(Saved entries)
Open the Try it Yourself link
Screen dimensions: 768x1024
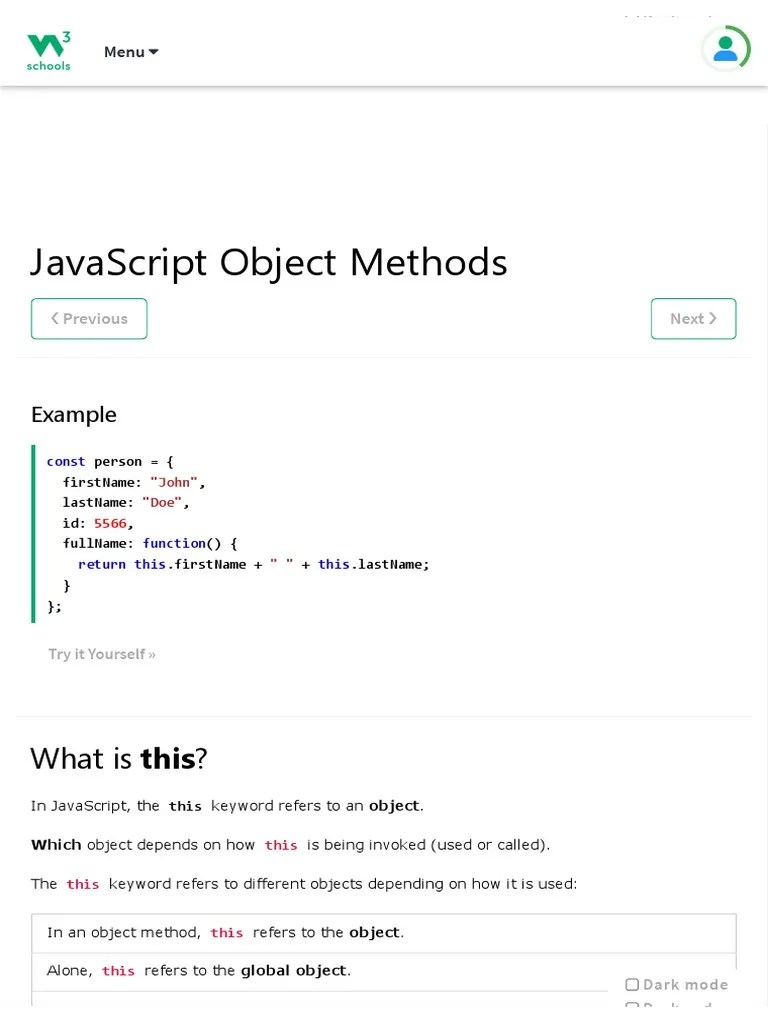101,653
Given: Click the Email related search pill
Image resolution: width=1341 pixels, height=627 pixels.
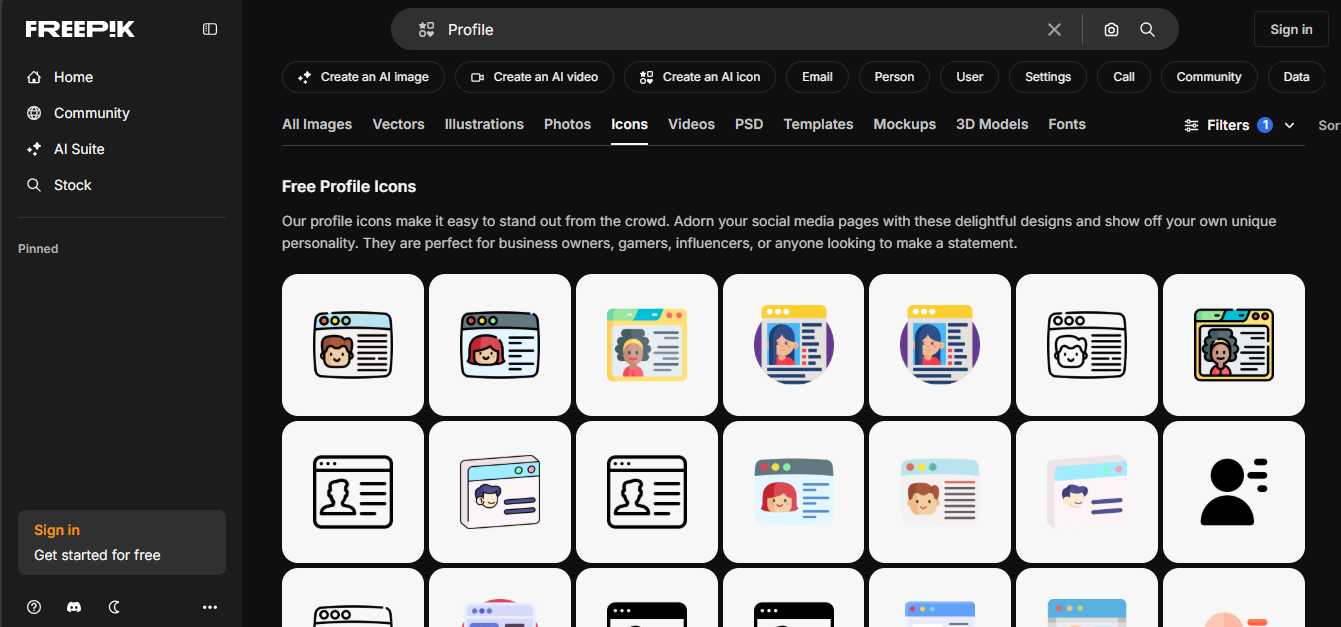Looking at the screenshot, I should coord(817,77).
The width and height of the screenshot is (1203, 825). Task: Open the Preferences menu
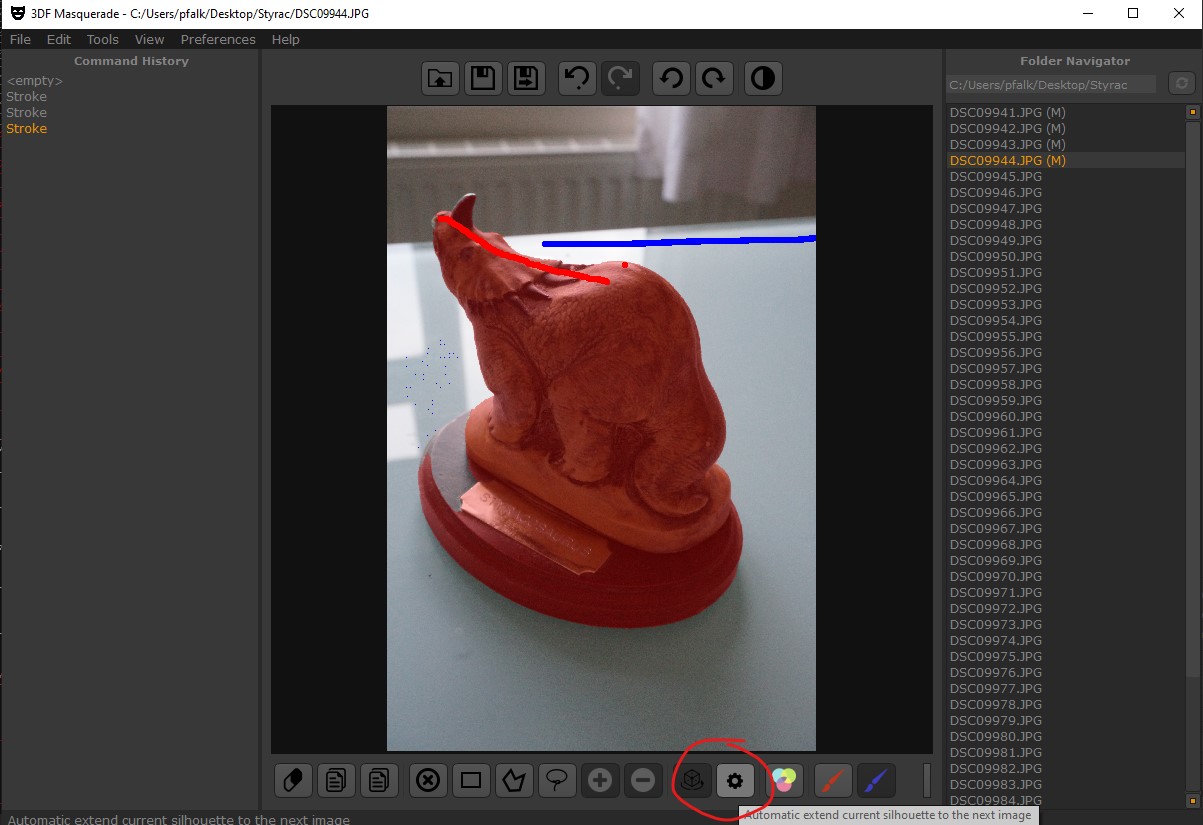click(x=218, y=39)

Your instructions: Only what runs from the line containing "Given: Click the Email related search pill" through the end of the entries above should be extracted, exactly and without pictures.

Response below:
Given: Click the Email related search pill
Image resolution: width=1341 pixels, height=627 pixels.
Looking at the screenshot, I should coord(817,77).
The width and height of the screenshot is (1203, 825). Task: Open the Preferences menu
click(x=218, y=39)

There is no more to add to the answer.